*What this task involves:* Exclude the images and transcribe the entries below precisely.

======== Records for processing ========

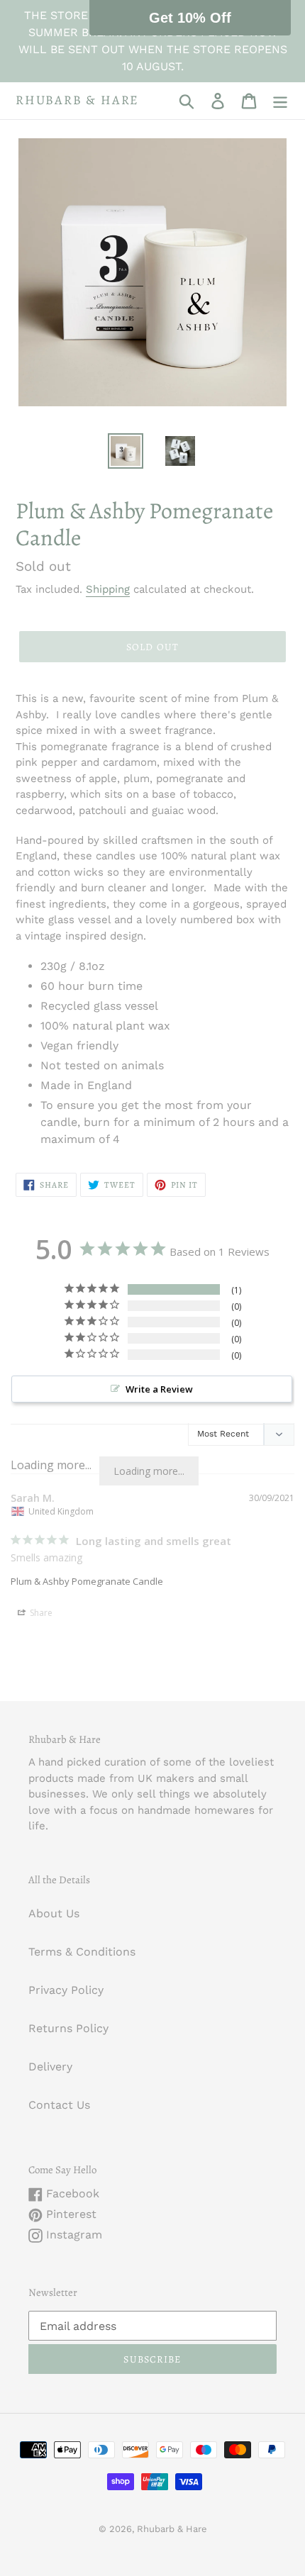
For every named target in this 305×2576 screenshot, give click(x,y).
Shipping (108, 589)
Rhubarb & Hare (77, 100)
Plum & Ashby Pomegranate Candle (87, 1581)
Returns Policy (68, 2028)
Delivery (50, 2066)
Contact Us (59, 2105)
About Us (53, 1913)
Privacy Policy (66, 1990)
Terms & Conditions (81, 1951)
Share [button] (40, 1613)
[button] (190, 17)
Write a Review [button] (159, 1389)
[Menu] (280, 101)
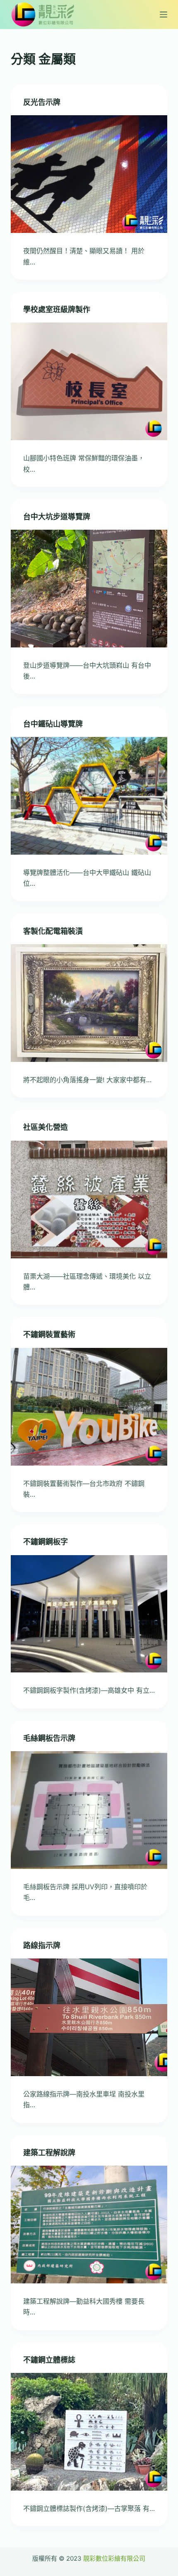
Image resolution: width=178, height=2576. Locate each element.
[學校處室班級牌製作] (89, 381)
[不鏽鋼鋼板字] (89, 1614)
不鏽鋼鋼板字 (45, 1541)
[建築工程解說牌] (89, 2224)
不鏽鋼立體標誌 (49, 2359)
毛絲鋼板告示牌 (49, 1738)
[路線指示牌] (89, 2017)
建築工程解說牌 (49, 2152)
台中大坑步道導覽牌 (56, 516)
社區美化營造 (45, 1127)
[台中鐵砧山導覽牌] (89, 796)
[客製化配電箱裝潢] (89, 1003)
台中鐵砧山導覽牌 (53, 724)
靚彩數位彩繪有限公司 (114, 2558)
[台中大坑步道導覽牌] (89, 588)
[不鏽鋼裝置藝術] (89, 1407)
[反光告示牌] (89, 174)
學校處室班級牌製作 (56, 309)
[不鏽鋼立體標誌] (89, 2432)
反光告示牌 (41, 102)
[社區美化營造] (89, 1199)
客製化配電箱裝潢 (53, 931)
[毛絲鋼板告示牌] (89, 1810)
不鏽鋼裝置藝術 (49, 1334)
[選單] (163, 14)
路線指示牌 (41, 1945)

========

*Answer space:*
For every named target in this 305×2576 screenshot, give click(x,y).
Shipping (108, 589)
Rhubarb & Hare (77, 100)
Plum & Ashby Pomegranate Candle (87, 1581)
Returns Policy (68, 2028)
Delivery (50, 2066)
Contact Us (59, 2105)
About Us (53, 1913)
Privacy Policy (66, 1990)
Terms & Conditions (81, 1951)
Share [button] (40, 1613)
[button] (190, 17)
Write a Review [button] (159, 1389)
[Menu] (280, 101)
Image resolution: width=178, height=2576. Locate each element.
[學校處室班級牌製作] (89, 381)
[不鏽鋼鋼板字] (89, 1614)
不鏽鋼鋼板字 (45, 1541)
[建築工程解說牌] (89, 2224)
不鏽鋼立體標誌 (49, 2359)
毛絲鋼板告示牌 (49, 1738)
[路線指示牌] (89, 2017)
建築工程解說牌 (49, 2152)
台中大坑步道導覽牌 (56, 516)
社區美化營造 (45, 1127)
[台中鐵砧山導覽牌] (89, 796)
[客製化配電箱裝潢] (89, 1003)
台中鐵砧山導覽牌 (53, 724)
靚彩數位彩繪有限公司 (114, 2558)
[台中大坑步道導覽牌] (89, 588)
[不鏽鋼裝置藝術] (89, 1407)
[反光告示牌] (89, 174)
學校處室班級牌製作 (56, 309)
[不鏽鋼立體標誌] (89, 2432)
反光告示牌 (41, 102)
[社區美化營造] (89, 1199)
客製化配電箱裝潢 (53, 931)
[毛絲鋼板告示牌] (89, 1810)
不鏽鋼裝置藝術 (49, 1334)
[選單] (163, 14)
路線指示牌 (41, 1945)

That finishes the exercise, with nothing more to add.